▶ **What is needed**
Restate the last part of the records below word for word, beginning at the line with "Task: Go to next preset with right arrow" and ending at the final line.

* * * * * * * * *

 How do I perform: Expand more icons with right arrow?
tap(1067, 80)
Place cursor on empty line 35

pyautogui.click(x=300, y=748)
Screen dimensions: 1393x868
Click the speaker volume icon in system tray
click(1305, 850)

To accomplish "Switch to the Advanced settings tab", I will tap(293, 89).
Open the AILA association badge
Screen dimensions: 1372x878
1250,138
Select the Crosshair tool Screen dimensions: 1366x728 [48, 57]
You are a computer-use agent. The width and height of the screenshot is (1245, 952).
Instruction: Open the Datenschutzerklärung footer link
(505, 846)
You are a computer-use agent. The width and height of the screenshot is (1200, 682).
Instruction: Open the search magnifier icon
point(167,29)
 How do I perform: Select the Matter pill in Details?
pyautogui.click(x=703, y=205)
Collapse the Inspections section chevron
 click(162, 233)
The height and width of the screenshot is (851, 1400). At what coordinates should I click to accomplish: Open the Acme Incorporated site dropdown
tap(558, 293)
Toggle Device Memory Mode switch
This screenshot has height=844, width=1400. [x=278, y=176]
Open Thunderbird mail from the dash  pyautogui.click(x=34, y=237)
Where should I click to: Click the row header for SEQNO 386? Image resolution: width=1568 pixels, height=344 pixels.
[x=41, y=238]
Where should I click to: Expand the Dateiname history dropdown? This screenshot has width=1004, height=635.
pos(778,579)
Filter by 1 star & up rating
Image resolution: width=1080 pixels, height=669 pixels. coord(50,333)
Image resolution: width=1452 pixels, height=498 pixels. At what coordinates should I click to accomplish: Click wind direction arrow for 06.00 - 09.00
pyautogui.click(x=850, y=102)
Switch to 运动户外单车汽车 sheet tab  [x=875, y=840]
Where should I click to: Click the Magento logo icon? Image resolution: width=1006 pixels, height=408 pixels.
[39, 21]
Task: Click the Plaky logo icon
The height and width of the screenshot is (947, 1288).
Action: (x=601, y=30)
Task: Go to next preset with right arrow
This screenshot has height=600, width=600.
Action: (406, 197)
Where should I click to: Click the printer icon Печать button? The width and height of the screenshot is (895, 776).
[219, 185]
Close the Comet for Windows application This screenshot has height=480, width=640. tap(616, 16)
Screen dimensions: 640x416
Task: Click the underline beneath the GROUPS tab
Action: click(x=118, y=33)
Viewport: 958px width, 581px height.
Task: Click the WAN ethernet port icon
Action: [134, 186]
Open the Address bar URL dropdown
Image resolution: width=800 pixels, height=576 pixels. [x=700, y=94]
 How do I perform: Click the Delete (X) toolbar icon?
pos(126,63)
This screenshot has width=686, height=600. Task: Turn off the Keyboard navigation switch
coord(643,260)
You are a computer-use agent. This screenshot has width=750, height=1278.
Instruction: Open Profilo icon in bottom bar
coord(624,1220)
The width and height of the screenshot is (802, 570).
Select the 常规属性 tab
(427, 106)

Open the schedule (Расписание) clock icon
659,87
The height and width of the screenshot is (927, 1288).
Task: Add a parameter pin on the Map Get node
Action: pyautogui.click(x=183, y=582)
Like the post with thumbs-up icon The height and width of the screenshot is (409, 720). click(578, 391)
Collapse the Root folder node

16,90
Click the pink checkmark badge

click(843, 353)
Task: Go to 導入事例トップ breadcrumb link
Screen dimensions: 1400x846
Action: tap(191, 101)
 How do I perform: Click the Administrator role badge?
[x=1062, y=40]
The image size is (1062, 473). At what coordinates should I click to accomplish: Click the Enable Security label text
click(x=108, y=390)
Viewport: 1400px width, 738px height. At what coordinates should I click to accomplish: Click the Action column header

* * * * * * * * *

▶ **Solution to this exercise**
Task: Go to next preset with right arrow
This screenshot has height=600, width=600.
Action: (406, 197)
Where should I click to: Click the printer icon Печать button? The width and height of the screenshot is (895, 776).
[219, 185]
Close the Comet for Windows application This screenshot has height=480, width=640. tap(616, 16)
Screen dimensions: 640x416
Task: Click the underline beneath the GROUPS tab
Action: click(x=118, y=33)
Viewport: 958px width, 581px height.
Task: Click the WAN ethernet port icon
Action: [134, 186]
Open the Address bar URL dropdown
Image resolution: width=800 pixels, height=576 pixels. [x=700, y=94]
 How do I perform: Click the Delete (X) toolbar icon?
pos(126,63)
This screenshot has width=686, height=600. Task: Turn off the Keyboard navigation switch
coord(643,260)
You are a computer-use agent. This screenshot has width=750, height=1278.
Instruction: Open Profilo icon in bottom bar
coord(624,1220)
The width and height of the screenshot is (802, 570).
Select the 常规属性 tab
(427, 106)

Open the schedule (Расписание) clock icon
659,87
The height and width of the screenshot is (927, 1288).
Task: Add a parameter pin on the Map Get node
Action: pyautogui.click(x=183, y=582)
Like the post with thumbs-up icon The height and width of the screenshot is (409, 720). click(578, 391)
Collapse the Root folder node

16,90
Click the pink checkmark badge

click(843, 353)
Task: Go to 導入事例トップ breadcrumb link
Screen dimensions: 1400x846
Action: tap(191, 101)
 How do I perform: Click the Administrator role badge?
[x=1062, y=40]
The image size is (1062, 473). At what coordinates should I click to accomplish: Click the Enable Security label text
click(x=108, y=390)
Viewport: 1400px width, 738px height. At what coordinates should I click to accomplish: Click the Action column header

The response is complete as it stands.